Выбрать главу

За исключением религиозной, нет ненависти более яростной, чем ненависть политическая, и использование клеветы в политических распрях —дело настолько обычное, что у нас нет никакой необходимости подтверждать это положение примерами из далекого прошлого. Но хотя сам прием универсален, характер пороков и преступлений, приписываемых политическому противнику, меняется в соответствии со взглядами и моральными нормами данного общества и данной эпохи.

Необходимо также учесть, что первые жизнеописания Борджа — отца и сына — создавались уже во время понтификата Юлия II (бывшего кардинала Джулиано делла Ровере), их заклятого врага. Писатели, рассчитывавшие на милость папы, разумеется, не жалели черных красок для характеристики его недругов. Самый известный из этих авторов — флорентиец Гвиччардини. Впоследствии, уже в XVIII веке, Борджа удостоились внимания Вольтера.

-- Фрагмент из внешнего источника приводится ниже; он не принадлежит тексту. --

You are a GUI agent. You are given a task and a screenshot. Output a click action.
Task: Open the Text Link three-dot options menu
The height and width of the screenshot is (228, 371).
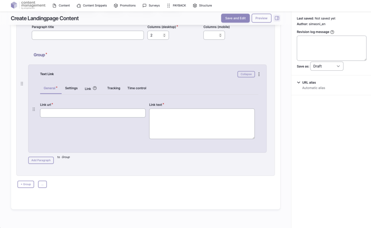pos(259,74)
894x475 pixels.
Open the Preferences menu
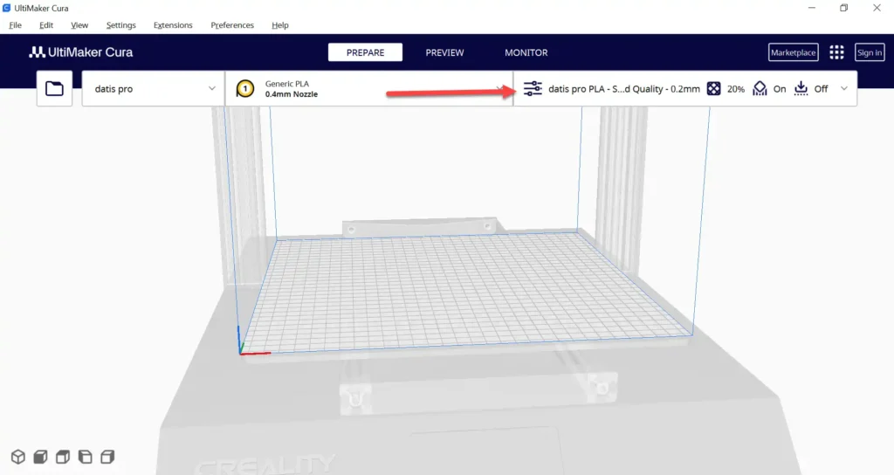tap(232, 25)
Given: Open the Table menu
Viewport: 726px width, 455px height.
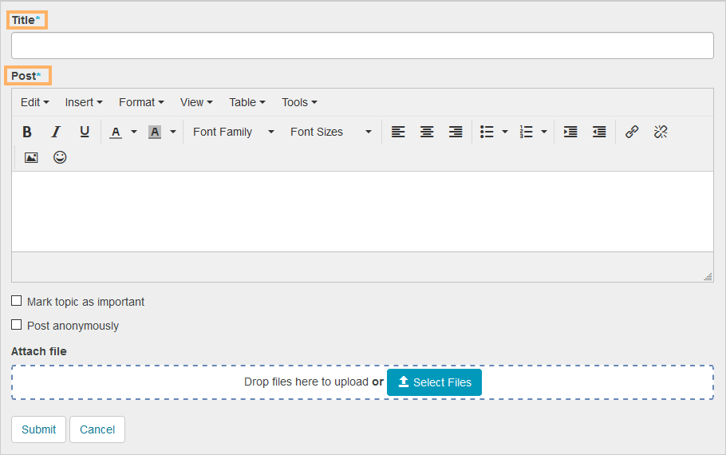Looking at the screenshot, I should [247, 102].
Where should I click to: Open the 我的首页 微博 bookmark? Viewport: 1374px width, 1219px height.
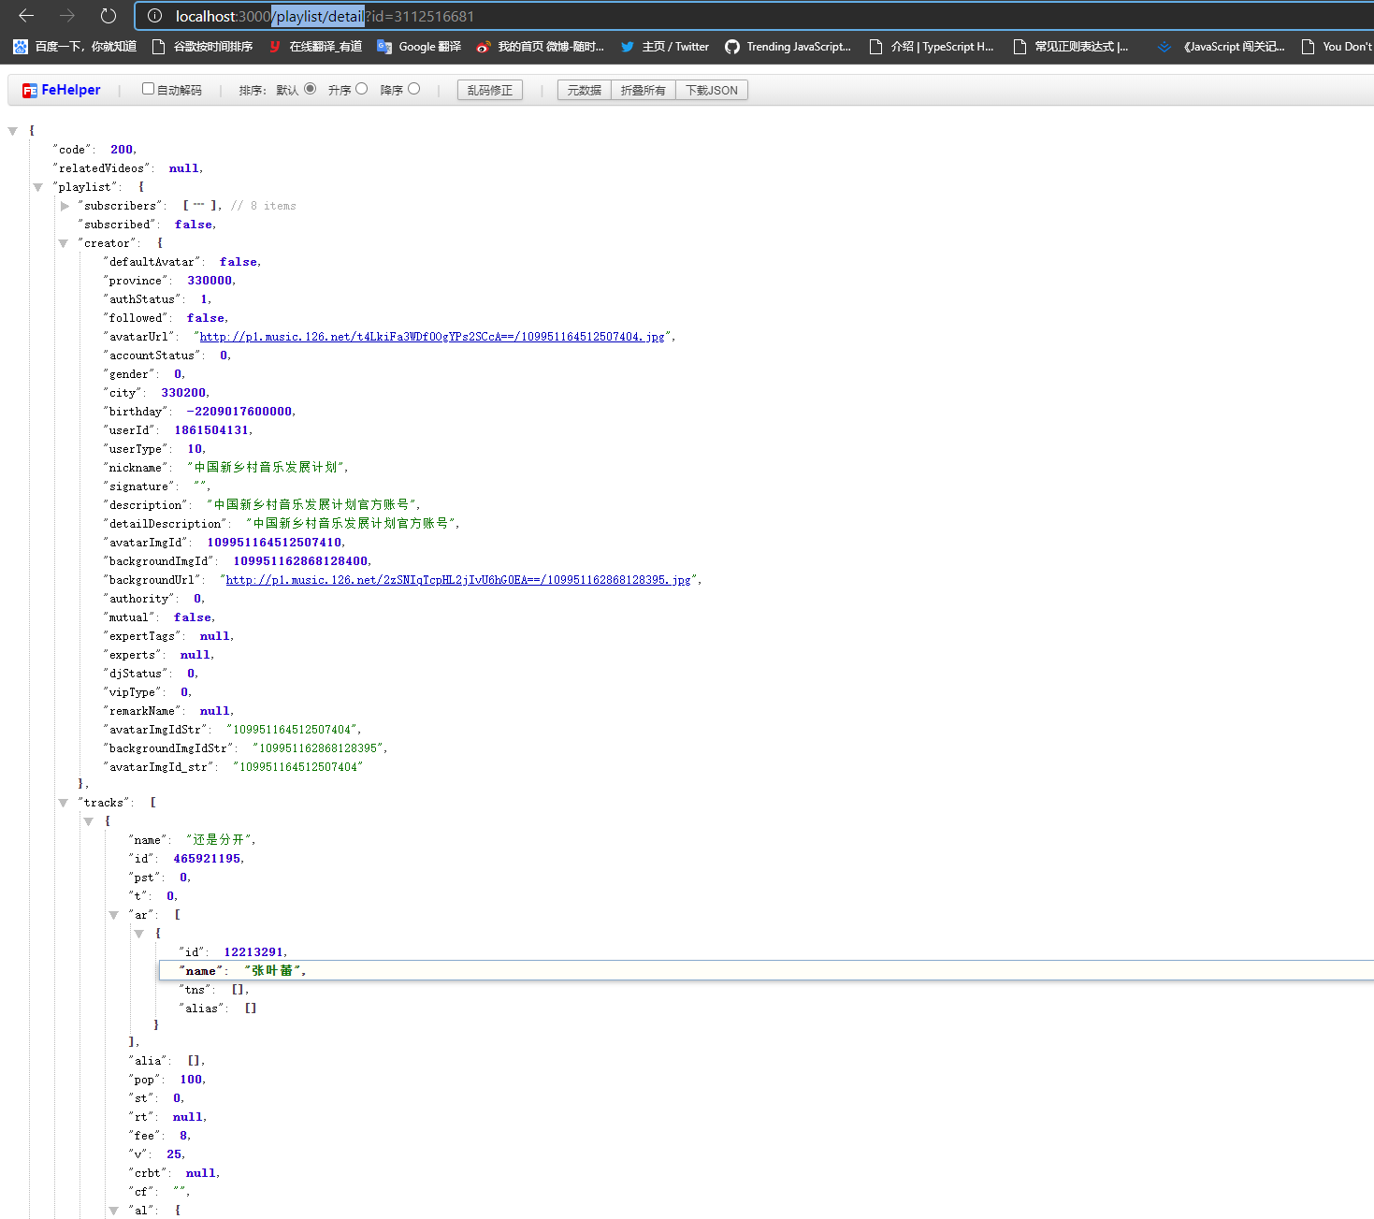[x=541, y=46]
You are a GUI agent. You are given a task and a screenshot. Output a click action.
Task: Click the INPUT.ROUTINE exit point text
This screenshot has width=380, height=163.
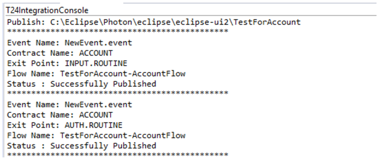[96, 63]
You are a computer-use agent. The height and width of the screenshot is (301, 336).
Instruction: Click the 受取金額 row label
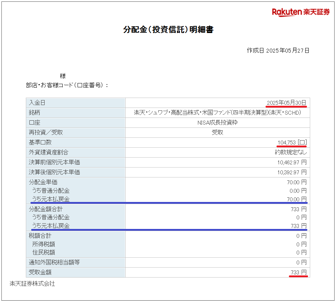tap(40, 272)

Последний, по выражению Рене де Марикура, «не привел никаких доказательств преступных деяний Борджа, и зато в полной мере продемонстрировал на них силу своей непревзойденно грязной фантазии, насыщенной реминисценциями из времен Тиберия, Нерона и Гелиогабала[3].

Многие обвинения, выдвигавшиеся против Борджа были впоследствии документально подтверждены, самые страшные и знаменитые преступления — убийства и грабежи, нарушения клятв и кровосмешение — остались недоказанными. И тем не менее уже не первое столетье сама мысль о необходимости доказательства преступлений кажется совершенно нелепой, когда речь идет об этой семье. Чем сенсационнее выглядит очередной сюжет, выданный за исторически достоверное сообщение, тем с большим восторгом хватаются за него оборотистые романисты и историки-популяризаторы. Обычно никто них не утруждает себя проверкой имеющейся версии, ограничиваясь в лучшем случае оговоркой, что «многие детали еще ждут уточнения в будущем, однако в целом вина Борджа в описанных событиях не подлежит сомнению».

Исследователь, задумавший провести беспристрастное изучение предмета, неминуемо оказывается в невыгодном положении. Ему трудно рассчитывать на доверие читателей — слишком непохожим оказывается истинное лицо его героя на вымышленное, но привычное представление о нем.

Чезаре Борджа вовсе не был ангелом, однако образ этого человека — холодного эгоиста и умелого политика, храброго воина и прекрасного организатора — очень далек от образа опереточного злодея, утвердившегося в литературе.

Всегда бывает полезно проследить истоки того или иного мнения, и в вопросах новейшей истории это обычно не так уж трудно. Другое дело — события, отделенные от нас четырьмя с половиной столетиями. Мы уже упомянули, что первые версии жизнеописания рода Борджа появились в XVI веке, и обстоятельства их создания не способствовали беспристрастности авторов. Затем, уже в XVIII веке, с легкой руки законодателя интеллектуальных мод тогдашней Европы Вольтера появился определенный штамп, перекочевавший в литературу XIX века и вполне устроивший великих романистов — Виктора Гюго и Александра Дюма.

Глупо было бы пытаться умалить заслуженную славу двух крупнейших французских писателей первой половины прошлого столетия, но многочисленные анахронизмы, неточности и просто голословные утверждения, щедро рассыпанные на их страницах, посвященных Борджа, — это факт. Тем большее удивление вызывают ссылки Гюго на историков прошлых времен, из чьих трудов он якобы почерпнул материалы для своей знаменитой трагедии «Лукреция Борджа». Скептикам, которые усомнятся в правдивости его повествования, он рекомендует прочесть книгу Томмазо Томмази и «Дневник» Бурхарда. Последний из названных источников несомненно заслуживает всяческого внимания: записи ватиканского церемониймейстера охватывают почти четверть века — с 1483-го по 1506 год, сделаны очевидцем, а нередко и участником описываемых событий и весьма подробны. Но ознакомление с «Дневником» приводит к удивительному выводу: Гюго явно не читал Бурхарда, хотя и старается прикрыться его авторитетом.

В противном случае, вероятно, автор «Отверженных» не стал бы ссылаться на «Дневник» для подтверждения исторической достоверности «Лукреции Борджа» — ведь события в изложении Бурхарда не имеют почти ничего общего, исключая имена действующих лиц, с той кровавой эпопеей, что предстала в XIX веке глазам французских читателей.

вернуться

3

Гелиогабал — правильно Элагабал (218—222), римский император из династии Северов. Прозвище получил по имени бога Солнца, почитавшегося в его родном городе — сирийской Эмессе; наследственным жрецом этого бога был будущий император. Правил под именем Марка Аврелия Антонина.